Source data
---
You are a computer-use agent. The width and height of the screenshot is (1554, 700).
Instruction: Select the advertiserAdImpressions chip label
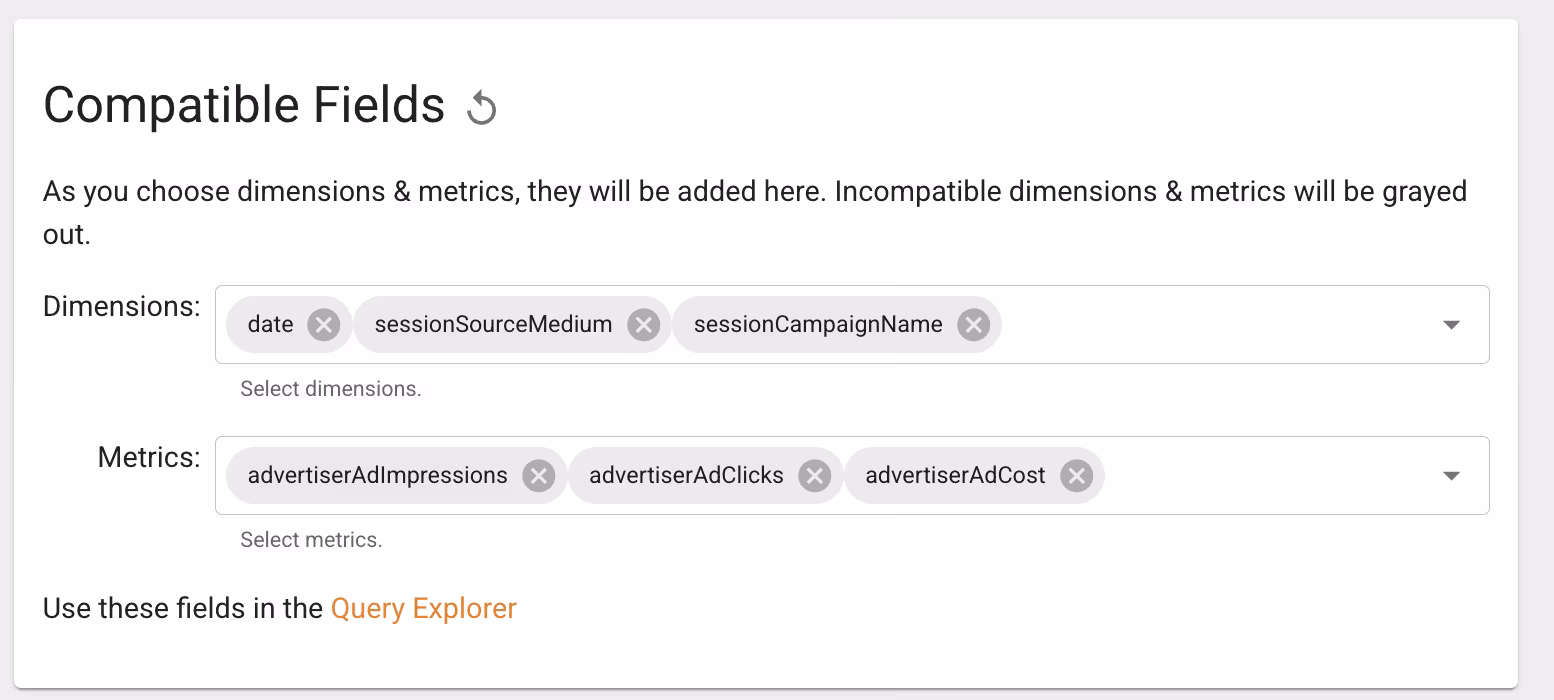(378, 475)
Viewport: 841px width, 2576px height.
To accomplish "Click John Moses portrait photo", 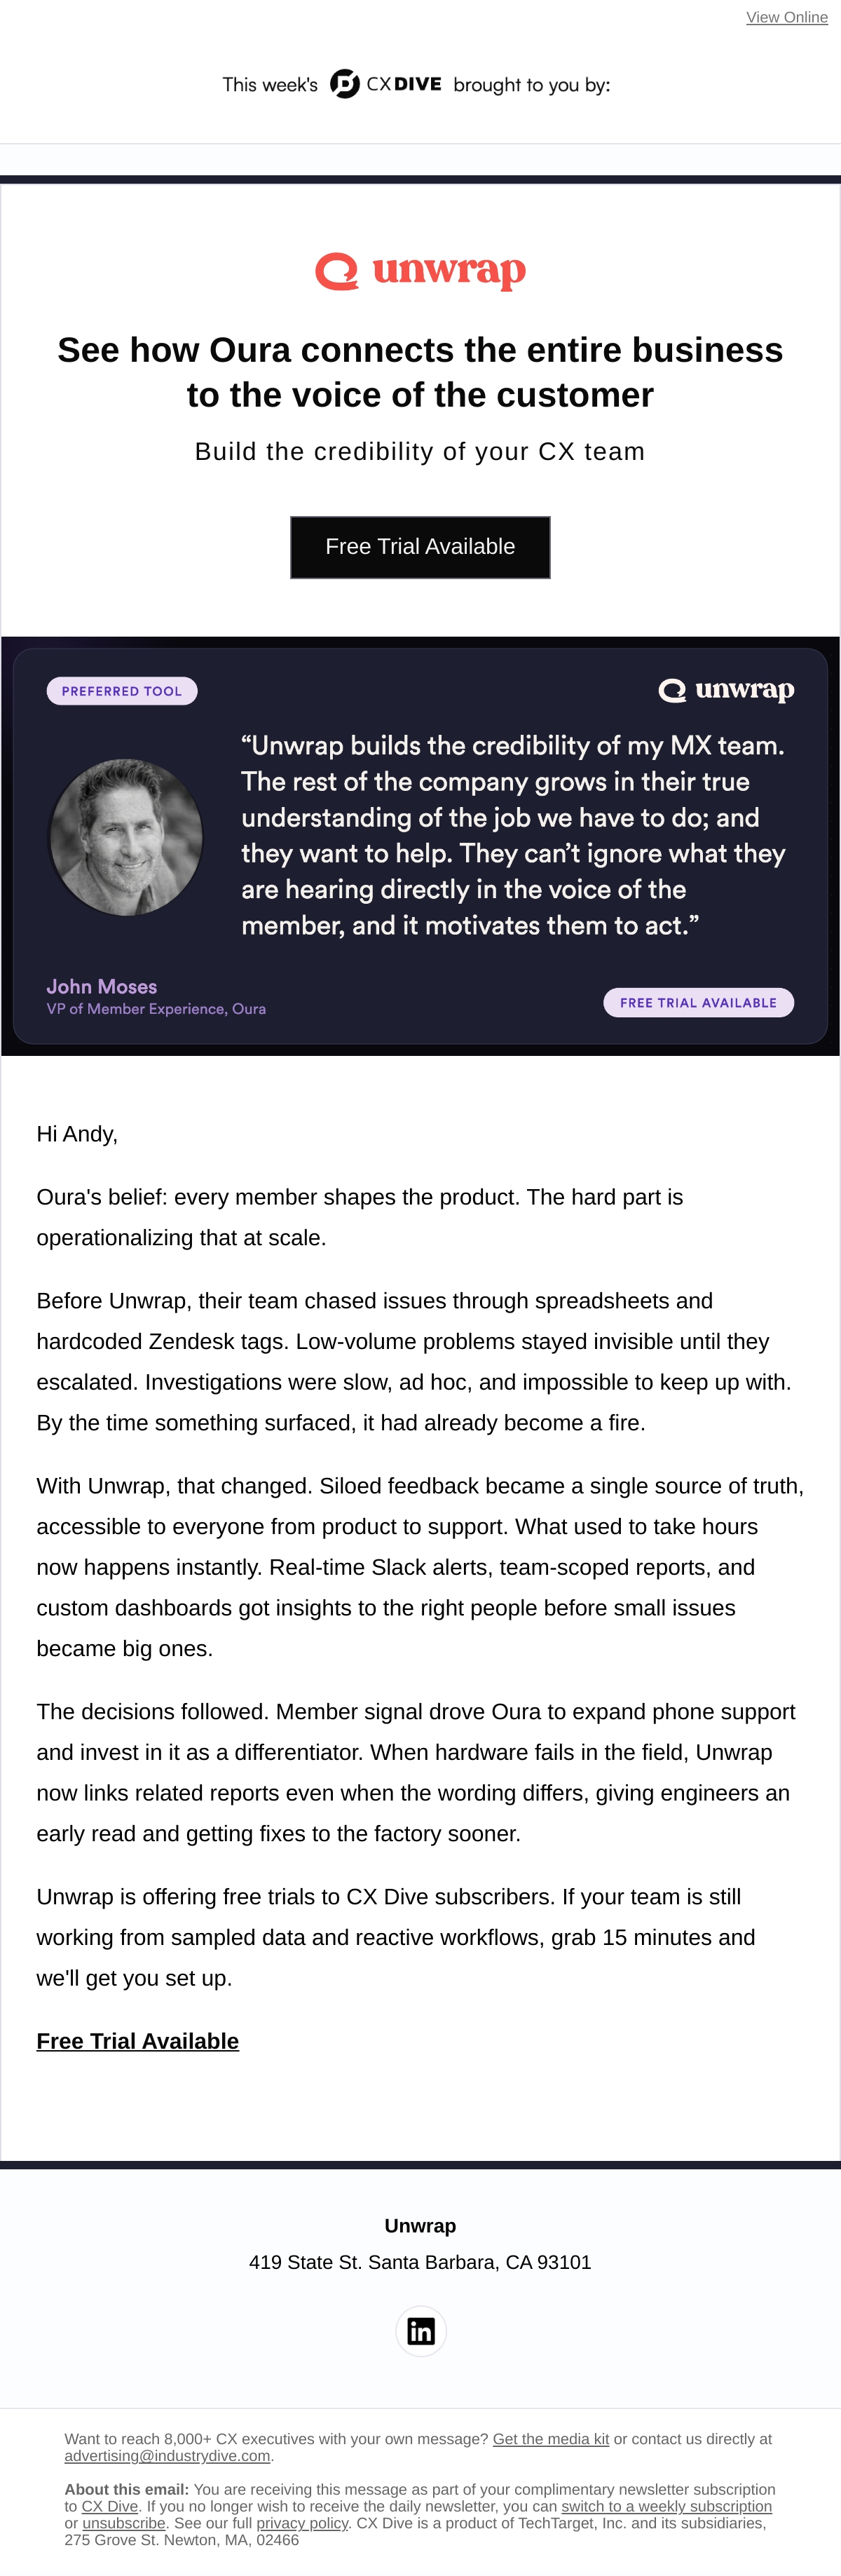I will [x=126, y=837].
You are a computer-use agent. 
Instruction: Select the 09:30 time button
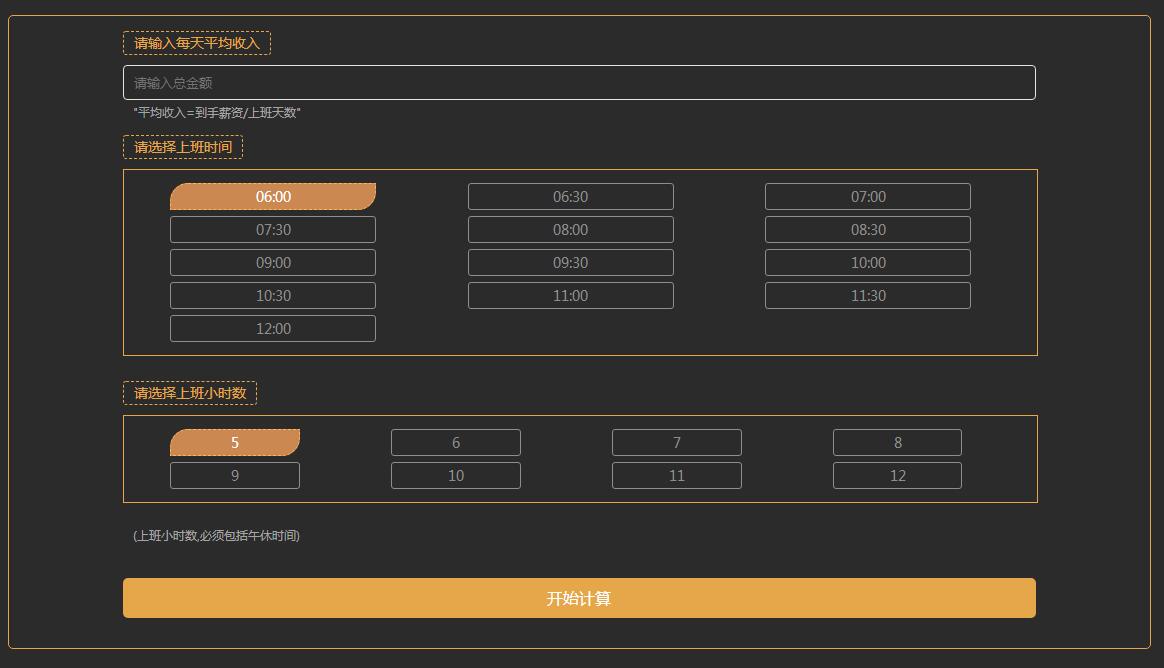tap(570, 263)
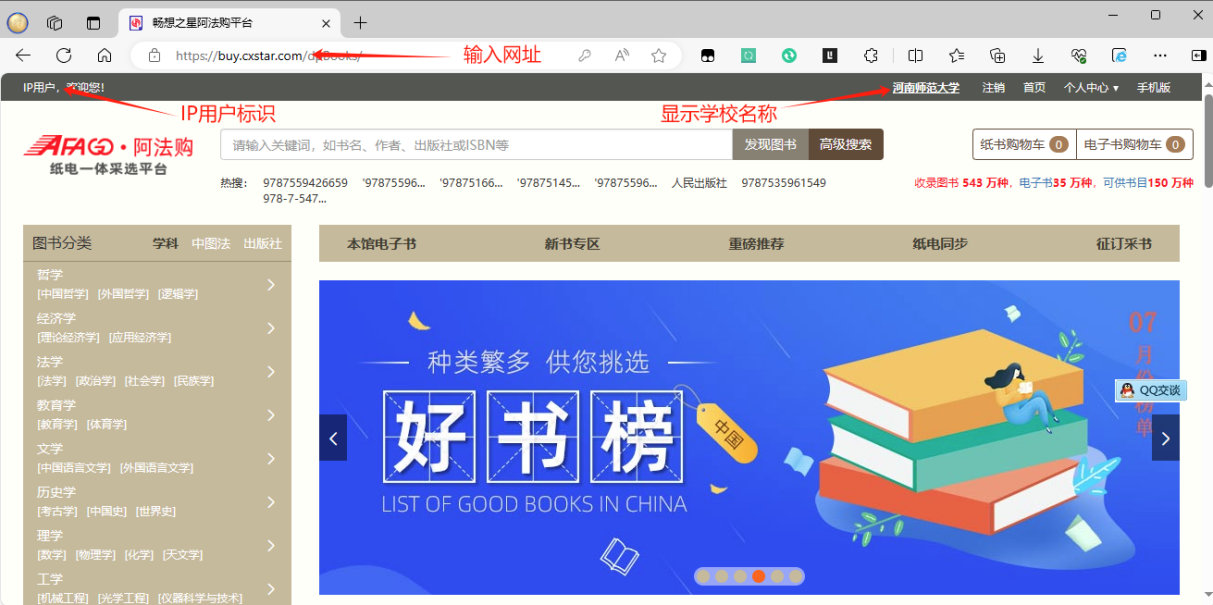Image resolution: width=1213 pixels, height=605 pixels.
Task: Select the first carousel indicator dot
Action: [703, 576]
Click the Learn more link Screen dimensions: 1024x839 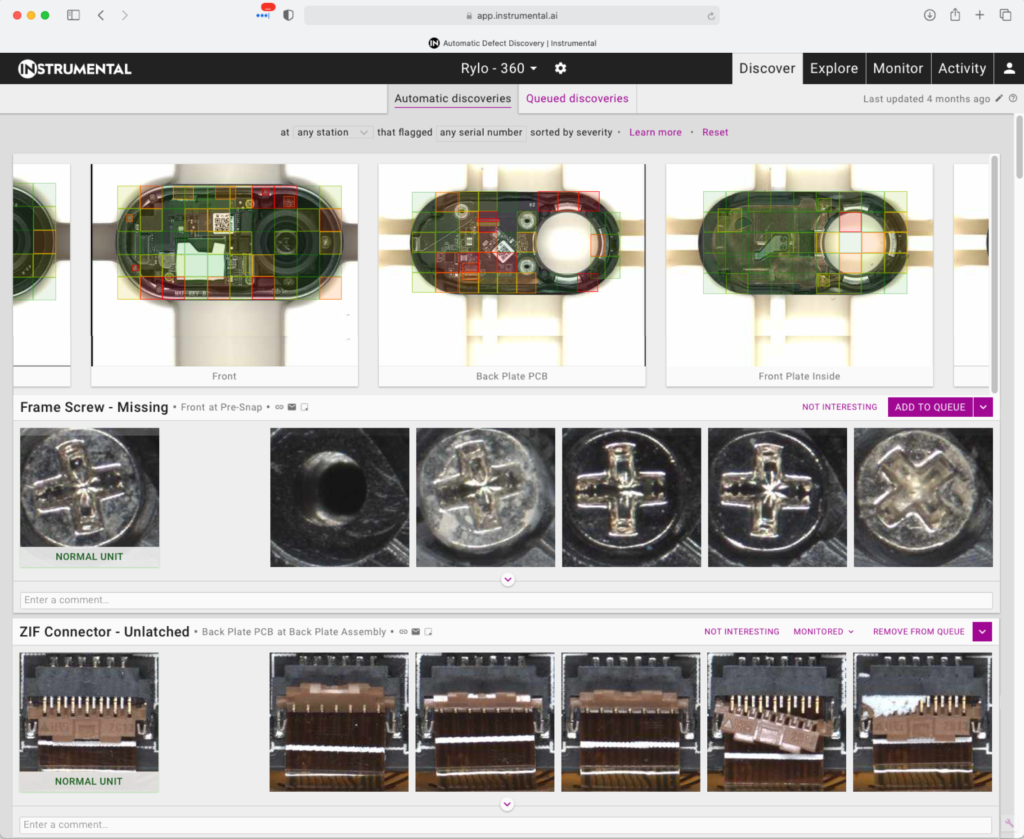pyautogui.click(x=655, y=132)
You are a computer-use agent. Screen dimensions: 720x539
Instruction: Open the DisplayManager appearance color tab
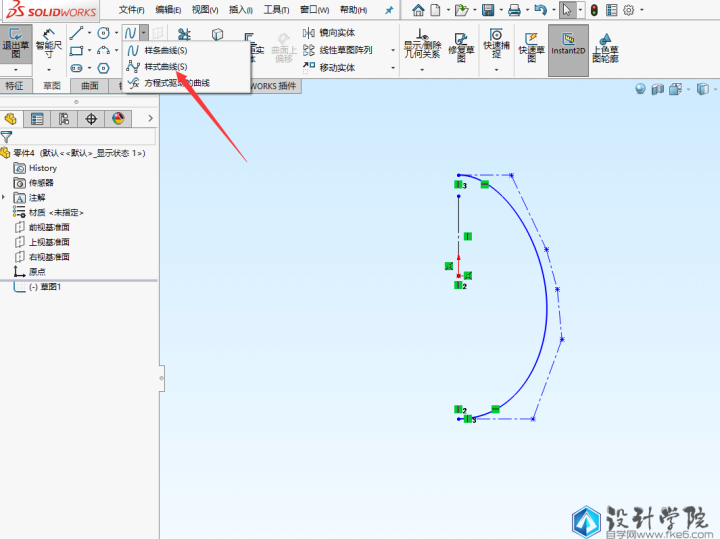(x=118, y=119)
---
- Work to complete
When the word "agent" shows up in a line of the entries, report that line.

- Result
You are a computer-use agent. The width and height of the screenshot is (1554, 700).
You are a computer-use agent. 
You are a computer-use agent. Screen dimensions: 720x539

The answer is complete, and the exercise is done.